**WORK REQUIRED:** Could you repeat every record below exactly as written?
::: DATASET ENTRIES
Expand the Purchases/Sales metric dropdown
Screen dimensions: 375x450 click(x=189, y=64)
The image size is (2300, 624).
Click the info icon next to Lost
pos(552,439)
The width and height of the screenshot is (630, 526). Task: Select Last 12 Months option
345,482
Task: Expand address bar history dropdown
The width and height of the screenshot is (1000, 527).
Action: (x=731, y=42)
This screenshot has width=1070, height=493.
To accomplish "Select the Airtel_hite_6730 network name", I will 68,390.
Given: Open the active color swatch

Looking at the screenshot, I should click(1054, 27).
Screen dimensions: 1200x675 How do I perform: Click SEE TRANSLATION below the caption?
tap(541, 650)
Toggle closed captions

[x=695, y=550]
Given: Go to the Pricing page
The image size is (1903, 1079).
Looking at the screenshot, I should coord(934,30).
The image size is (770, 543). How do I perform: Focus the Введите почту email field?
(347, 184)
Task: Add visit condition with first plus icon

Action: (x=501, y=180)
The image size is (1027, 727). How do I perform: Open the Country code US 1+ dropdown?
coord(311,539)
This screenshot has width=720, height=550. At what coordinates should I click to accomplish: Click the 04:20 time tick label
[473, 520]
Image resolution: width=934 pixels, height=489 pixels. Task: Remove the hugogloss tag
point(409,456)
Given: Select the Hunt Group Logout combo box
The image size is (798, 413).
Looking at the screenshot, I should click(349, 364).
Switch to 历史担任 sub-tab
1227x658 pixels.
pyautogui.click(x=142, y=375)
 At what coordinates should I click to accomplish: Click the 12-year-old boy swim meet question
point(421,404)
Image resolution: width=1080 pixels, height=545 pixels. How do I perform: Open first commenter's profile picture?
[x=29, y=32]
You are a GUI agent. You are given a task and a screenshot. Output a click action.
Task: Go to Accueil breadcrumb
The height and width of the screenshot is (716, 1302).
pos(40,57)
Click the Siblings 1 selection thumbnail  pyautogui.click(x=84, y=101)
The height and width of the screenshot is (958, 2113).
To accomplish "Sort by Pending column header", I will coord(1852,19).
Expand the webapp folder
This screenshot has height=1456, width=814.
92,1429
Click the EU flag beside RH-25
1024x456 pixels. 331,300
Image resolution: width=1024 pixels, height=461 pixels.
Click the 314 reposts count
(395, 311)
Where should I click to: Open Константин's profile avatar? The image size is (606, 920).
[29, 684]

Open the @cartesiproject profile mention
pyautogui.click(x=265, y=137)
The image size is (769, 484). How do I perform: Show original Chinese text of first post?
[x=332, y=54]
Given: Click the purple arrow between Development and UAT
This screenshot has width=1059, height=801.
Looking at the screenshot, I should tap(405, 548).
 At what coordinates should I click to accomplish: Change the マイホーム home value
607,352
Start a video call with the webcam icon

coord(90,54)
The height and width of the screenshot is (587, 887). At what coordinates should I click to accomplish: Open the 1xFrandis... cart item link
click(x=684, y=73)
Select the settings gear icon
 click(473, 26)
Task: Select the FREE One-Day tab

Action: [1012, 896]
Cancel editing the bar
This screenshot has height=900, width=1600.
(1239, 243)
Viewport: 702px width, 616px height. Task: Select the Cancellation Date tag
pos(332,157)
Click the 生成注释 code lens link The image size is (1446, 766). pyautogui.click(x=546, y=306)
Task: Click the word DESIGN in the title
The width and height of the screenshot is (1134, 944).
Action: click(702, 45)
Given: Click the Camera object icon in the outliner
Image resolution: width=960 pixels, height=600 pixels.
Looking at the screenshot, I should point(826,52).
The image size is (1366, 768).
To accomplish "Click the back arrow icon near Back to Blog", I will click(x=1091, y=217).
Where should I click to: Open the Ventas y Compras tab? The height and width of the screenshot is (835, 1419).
::::::
**OUTPUT FOR THIS TASK:**
Expand the Purchases/Sales metric dropdown
Screen dimensions: 375x450 click(x=189, y=64)
The image size is (2300, 624).
Click the info icon next to Lost
pos(552,439)
The width and height of the screenshot is (630, 526). Task: Select Last 12 Months option
345,482
Task: Expand address bar history dropdown
The width and height of the screenshot is (1000, 527).
Action: (x=731, y=42)
This screenshot has width=1070, height=493.
To accomplish "Select the Airtel_hite_6730 network name", I will 68,390.
Given: Open the active color swatch

Looking at the screenshot, I should click(1054, 27).
Screen dimensions: 1200x675 How do I perform: Click SEE TRANSLATION below the caption?
tap(541, 650)
Toggle closed captions

[x=695, y=550]
Given: Go to the Pricing page
The image size is (1903, 1079).
Looking at the screenshot, I should coord(934,30).
The image size is (770, 543). How do I perform: Focus the Введите почту email field?
(347, 184)
Task: Add visit condition with first plus icon

Action: (x=501, y=180)
The image size is (1027, 727). How do I perform: Open the Country code US 1+ dropdown?
coord(311,539)
This screenshot has width=720, height=550. At what coordinates should I click to accomplish: Click the 04:20 time tick label
[473, 520]
Image resolution: width=934 pixels, height=489 pixels. Task: Remove the hugogloss tag
point(409,456)
Given: Select the Hunt Group Logout combo box
The image size is (798, 413).
Looking at the screenshot, I should click(349, 364).
Switch to 历史担任 sub-tab
1227x658 pixels.
pyautogui.click(x=142, y=375)
 At what coordinates should I click to accomplish: Click the 12-year-old boy swim meet question
point(421,404)
Image resolution: width=1080 pixels, height=545 pixels. How do I perform: Open first commenter's profile picture?
[x=29, y=32]
You are a GUI agent. You are given a task and a screenshot. Output a click action.
Task: Go to Accueil breadcrumb
The height and width of the screenshot is (716, 1302).
pos(40,57)
Click the Siblings 1 selection thumbnail  pyautogui.click(x=84, y=101)
The height and width of the screenshot is (958, 2113).
To accomplish "Sort by Pending column header", I will coord(1852,19).
Expand the webapp folder
This screenshot has height=1456, width=814.
92,1429
Click the EU flag beside RH-25
1024x456 pixels. 331,300
Image resolution: width=1024 pixels, height=461 pixels.
Click the 314 reposts count
(395, 311)
Where should I click to: Open Константин's profile avatar? The image size is (606, 920).
[29, 684]

Open the @cartesiproject profile mention
pyautogui.click(x=265, y=137)
The image size is (769, 484). How do I perform: Show original Chinese text of first post?
[x=332, y=54]
Given: Click the purple arrow between Development and UAT
This screenshot has width=1059, height=801.
Looking at the screenshot, I should tap(405, 548).
 At what coordinates should I click to accomplish: Change the マイホーム home value
607,352
Start a video call with the webcam icon

coord(90,54)
The height and width of the screenshot is (587, 887). At what coordinates should I click to accomplish: Open the 1xFrandis... cart item link
click(x=684, y=73)
Select the settings gear icon
 click(473, 26)
Task: Select the FREE One-Day tab

Action: [1012, 896]
Cancel editing the bar
This screenshot has height=900, width=1600.
(1239, 243)
Viewport: 702px width, 616px height. Task: Select the Cancellation Date tag
pos(332,157)
Click the 生成注释 code lens link The image size is (1446, 766). pyautogui.click(x=546, y=306)
Task: Click the word DESIGN in the title
The width and height of the screenshot is (1134, 944).
Action: click(702, 45)
Given: Click the Camera object icon in the outliner
Image resolution: width=960 pixels, height=600 pixels.
Looking at the screenshot, I should point(826,52).
The image size is (1366, 768).
To accomplish "Click the back arrow icon near Back to Blog", I will click(x=1091, y=217).
Where should I click to: Open the Ventas y Compras tab? The height and width of the screenshot is (835, 1419).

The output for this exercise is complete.